--- DO THIS ---
Could you replace every "image size" in the listing below with "canvas size" and give the whole listing back with nothing else changed?
======== DATASET CONTENT ========
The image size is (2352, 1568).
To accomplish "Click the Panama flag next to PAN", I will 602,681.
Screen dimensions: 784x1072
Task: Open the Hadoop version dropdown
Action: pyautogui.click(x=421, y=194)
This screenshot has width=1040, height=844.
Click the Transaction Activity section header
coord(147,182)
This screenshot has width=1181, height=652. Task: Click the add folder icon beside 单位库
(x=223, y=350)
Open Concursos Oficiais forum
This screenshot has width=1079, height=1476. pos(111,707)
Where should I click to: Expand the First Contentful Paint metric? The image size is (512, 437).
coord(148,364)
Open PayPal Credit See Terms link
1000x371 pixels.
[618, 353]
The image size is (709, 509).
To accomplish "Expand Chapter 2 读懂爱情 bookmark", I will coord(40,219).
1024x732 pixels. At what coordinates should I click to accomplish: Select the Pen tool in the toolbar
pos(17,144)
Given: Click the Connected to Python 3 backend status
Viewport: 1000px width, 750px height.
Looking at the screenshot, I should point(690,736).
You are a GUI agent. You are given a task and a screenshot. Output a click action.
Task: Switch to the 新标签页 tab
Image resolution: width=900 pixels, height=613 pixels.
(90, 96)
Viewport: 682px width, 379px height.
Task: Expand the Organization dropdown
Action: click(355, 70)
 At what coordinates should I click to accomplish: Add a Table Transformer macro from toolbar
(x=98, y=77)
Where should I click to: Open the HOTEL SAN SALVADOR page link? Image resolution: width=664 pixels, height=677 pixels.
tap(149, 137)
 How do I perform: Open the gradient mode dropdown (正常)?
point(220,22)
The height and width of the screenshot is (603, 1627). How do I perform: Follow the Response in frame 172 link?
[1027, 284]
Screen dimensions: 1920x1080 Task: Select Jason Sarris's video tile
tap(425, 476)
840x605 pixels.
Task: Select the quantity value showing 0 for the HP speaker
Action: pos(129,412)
========
--- TASK OUTPUT ---
The canvas size is (2352, 1568).
To accomplish "Click the Panama flag next to PAN", I will 602,681.
Screen dimensions: 784x1072
Task: Open the Hadoop version dropdown
Action: pyautogui.click(x=421, y=194)
This screenshot has width=1040, height=844.
Click the Transaction Activity section header
coord(147,182)
This screenshot has width=1181, height=652. Task: Click the add folder icon beside 单位库
(x=223, y=350)
Open Concursos Oficiais forum
This screenshot has width=1079, height=1476. pos(111,707)
Where should I click to: Expand the First Contentful Paint metric? The canvas size is (512, 437).
coord(148,364)
Open PayPal Credit See Terms link
1000x371 pixels.
[618, 353]
The canvas size is (709, 509).
To accomplish "Expand Chapter 2 读懂爱情 bookmark", I will coord(40,219).
1024x732 pixels. At what coordinates should I click to accomplish: Select the Pen tool in the toolbar
pos(17,144)
Given: Click the Connected to Python 3 backend status
Viewport: 1000px width, 750px height.
Looking at the screenshot, I should point(690,736).
You are a GUI agent. You are given a task and a screenshot. Output a click action.
Task: Switch to the 新标签页 tab
Image resolution: width=900 pixels, height=613 pixels.
(90, 96)
Viewport: 682px width, 379px height.
Task: Expand the Organization dropdown
Action: click(355, 70)
 At what coordinates should I click to accomplish: Add a Table Transformer macro from toolbar
(x=98, y=77)
Where should I click to: Open the HOTEL SAN SALVADOR page link? Image resolution: width=664 pixels, height=677 pixels.
tap(149, 137)
 How do I perform: Open the gradient mode dropdown (正常)?
point(220,22)
The height and width of the screenshot is (603, 1627). How do I perform: Follow the Response in frame 172 link?
[1027, 284]
Screen dimensions: 1920x1080 Task: Select Jason Sarris's video tile
tap(425, 476)
840x605 pixels.
Task: Select the quantity value showing 0 for the HP speaker
Action: pos(129,412)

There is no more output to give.